_Problem to solve_. With the material below, print exactly the lines between the line holding "Task: Invert the" and the line holding "Given: Sort files by the 大小 column", inclusive. Add nothing else.

·····

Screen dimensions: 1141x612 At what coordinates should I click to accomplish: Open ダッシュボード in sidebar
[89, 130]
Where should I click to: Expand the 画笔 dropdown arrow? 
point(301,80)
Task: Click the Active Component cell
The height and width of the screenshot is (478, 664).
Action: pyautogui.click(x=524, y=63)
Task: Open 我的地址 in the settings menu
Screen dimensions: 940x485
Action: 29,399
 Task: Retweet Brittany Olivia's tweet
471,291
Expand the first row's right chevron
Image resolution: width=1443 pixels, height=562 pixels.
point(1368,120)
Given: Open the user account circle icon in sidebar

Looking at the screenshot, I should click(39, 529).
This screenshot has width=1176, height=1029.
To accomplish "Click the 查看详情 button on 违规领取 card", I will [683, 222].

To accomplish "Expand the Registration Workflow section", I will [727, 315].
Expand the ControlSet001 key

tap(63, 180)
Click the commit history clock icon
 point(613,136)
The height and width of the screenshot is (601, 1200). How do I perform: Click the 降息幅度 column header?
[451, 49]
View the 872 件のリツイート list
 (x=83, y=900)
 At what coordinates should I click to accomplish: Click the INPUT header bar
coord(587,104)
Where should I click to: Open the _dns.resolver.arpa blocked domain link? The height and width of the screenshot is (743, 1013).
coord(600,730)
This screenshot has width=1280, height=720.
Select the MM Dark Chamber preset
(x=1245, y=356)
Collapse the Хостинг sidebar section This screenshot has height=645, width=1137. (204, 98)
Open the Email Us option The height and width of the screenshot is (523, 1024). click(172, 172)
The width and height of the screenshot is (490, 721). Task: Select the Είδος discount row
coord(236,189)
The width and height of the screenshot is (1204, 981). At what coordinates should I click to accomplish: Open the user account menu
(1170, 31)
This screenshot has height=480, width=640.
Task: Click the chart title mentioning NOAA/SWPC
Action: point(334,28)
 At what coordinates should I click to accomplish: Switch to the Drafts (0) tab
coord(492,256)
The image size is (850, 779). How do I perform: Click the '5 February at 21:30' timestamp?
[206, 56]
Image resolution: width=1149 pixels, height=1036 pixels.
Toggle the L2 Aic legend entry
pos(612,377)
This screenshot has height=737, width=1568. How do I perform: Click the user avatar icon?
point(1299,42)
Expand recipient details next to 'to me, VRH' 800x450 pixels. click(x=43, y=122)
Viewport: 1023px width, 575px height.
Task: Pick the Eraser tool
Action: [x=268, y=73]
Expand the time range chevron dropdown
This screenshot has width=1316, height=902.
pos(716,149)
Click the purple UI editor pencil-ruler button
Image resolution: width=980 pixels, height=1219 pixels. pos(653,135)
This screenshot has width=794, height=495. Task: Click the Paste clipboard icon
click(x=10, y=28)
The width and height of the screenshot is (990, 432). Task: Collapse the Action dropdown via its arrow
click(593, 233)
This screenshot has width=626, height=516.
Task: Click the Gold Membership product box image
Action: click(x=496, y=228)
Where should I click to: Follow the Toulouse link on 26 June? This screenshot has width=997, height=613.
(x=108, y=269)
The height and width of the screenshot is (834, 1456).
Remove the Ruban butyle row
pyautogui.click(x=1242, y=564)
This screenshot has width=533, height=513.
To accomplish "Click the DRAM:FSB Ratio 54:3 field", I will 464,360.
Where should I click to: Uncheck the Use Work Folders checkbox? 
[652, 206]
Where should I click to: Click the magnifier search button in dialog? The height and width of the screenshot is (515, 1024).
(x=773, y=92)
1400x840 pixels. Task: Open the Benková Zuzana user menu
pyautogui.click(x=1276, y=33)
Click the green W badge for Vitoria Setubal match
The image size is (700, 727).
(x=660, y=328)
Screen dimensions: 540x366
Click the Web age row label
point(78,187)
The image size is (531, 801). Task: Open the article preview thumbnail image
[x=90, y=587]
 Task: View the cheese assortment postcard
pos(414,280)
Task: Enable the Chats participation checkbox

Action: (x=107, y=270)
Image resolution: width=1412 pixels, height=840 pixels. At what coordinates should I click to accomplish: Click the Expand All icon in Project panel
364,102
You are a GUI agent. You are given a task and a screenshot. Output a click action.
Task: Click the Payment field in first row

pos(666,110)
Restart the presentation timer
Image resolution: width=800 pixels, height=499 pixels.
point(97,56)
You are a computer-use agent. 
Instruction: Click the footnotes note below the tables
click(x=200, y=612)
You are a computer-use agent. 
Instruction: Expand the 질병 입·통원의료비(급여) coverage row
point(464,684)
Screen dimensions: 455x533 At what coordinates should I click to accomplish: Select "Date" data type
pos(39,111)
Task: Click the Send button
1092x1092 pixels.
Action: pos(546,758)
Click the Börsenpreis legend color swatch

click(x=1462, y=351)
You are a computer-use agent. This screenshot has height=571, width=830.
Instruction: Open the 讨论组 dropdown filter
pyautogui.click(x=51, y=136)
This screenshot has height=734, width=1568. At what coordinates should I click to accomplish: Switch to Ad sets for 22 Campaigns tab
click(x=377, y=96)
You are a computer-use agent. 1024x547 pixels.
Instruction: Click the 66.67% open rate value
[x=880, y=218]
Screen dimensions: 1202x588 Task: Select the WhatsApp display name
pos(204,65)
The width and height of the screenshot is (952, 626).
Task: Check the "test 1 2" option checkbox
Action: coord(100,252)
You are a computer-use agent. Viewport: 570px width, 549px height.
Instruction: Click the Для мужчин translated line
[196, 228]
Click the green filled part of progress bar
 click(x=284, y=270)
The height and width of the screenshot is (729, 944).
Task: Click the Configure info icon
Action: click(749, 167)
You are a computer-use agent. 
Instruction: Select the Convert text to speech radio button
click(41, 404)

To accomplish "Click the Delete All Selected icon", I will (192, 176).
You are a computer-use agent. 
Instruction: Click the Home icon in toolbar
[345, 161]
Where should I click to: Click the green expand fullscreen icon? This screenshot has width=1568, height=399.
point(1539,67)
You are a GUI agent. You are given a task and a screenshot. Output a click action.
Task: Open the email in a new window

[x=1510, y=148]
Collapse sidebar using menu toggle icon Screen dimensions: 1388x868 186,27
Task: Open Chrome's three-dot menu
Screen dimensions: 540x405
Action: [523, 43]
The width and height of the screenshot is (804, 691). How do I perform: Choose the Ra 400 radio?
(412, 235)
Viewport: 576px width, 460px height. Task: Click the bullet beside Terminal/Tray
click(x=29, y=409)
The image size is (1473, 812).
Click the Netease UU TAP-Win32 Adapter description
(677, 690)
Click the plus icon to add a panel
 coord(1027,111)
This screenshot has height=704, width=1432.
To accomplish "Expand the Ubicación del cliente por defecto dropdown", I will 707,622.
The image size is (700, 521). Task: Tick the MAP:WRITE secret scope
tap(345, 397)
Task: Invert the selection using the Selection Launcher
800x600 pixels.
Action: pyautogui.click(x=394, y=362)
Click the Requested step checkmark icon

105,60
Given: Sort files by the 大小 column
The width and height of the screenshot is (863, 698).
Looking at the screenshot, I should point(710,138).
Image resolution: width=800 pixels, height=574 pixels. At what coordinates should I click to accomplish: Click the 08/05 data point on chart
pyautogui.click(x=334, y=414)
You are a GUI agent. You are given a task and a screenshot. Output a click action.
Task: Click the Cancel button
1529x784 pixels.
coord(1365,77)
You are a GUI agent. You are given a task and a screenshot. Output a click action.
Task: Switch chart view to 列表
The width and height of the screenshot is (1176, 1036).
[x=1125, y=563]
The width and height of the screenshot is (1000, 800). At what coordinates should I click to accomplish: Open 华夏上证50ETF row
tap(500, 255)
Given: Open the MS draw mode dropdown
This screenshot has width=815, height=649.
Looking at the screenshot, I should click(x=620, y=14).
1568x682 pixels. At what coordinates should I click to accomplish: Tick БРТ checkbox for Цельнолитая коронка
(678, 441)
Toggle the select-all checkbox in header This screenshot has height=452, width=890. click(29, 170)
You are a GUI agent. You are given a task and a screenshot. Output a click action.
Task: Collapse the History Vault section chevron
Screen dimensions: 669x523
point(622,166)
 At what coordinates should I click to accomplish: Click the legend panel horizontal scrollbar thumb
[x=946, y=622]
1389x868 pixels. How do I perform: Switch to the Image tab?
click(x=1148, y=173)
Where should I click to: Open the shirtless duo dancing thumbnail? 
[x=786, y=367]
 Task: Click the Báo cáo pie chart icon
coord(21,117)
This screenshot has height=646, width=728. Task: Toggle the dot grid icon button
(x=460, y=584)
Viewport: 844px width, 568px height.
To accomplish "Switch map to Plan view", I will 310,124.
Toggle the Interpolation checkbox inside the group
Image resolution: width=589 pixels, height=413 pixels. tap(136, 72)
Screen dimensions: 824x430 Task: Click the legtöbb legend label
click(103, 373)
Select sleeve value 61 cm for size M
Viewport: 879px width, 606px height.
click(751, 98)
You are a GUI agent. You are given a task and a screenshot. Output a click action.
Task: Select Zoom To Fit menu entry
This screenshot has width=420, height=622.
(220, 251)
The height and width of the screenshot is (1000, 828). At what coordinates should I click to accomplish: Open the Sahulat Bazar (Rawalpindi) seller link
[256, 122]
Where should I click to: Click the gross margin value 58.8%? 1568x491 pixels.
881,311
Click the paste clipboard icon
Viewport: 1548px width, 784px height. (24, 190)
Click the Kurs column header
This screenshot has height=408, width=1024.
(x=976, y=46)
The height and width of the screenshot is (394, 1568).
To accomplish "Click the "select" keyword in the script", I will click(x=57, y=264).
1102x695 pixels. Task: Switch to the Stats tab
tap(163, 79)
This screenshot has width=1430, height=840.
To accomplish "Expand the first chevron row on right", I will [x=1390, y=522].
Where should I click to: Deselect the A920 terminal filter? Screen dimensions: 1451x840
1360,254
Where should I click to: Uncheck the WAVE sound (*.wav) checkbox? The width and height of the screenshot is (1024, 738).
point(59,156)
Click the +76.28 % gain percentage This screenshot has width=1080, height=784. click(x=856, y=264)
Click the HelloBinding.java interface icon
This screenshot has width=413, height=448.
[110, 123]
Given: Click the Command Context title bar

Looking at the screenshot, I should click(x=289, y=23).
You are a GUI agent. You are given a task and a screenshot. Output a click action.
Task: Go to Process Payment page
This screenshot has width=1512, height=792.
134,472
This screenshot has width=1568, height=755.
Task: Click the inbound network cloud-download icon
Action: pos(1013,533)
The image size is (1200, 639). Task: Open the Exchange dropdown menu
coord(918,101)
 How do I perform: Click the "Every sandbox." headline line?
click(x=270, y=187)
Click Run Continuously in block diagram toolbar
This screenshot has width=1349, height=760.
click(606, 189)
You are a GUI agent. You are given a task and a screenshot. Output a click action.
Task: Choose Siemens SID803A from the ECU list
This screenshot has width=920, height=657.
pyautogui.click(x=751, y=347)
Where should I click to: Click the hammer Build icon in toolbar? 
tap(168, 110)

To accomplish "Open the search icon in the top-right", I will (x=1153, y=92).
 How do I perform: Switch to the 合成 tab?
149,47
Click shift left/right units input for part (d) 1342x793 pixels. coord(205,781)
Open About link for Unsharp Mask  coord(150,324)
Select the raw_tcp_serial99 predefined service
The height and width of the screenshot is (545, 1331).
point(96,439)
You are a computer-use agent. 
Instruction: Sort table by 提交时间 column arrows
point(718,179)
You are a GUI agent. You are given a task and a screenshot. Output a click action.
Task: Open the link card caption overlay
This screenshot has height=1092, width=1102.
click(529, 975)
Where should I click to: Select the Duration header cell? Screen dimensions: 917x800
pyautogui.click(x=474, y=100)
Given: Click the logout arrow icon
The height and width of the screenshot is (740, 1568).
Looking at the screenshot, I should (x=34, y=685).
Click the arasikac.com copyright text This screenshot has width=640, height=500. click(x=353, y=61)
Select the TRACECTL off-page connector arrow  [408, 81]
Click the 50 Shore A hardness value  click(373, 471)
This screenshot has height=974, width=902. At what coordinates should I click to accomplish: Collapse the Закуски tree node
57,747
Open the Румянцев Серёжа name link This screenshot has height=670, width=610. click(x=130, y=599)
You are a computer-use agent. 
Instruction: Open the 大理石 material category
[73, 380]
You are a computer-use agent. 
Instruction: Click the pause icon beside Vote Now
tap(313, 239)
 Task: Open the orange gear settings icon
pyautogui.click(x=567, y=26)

·····

_Solution to this problem_.
Task: Invert the selection using the Selection Launcher
800x600 pixels.
Action: pyautogui.click(x=394, y=362)
Click the Requested step checkmark icon

105,60
Given: Sort files by the 大小 column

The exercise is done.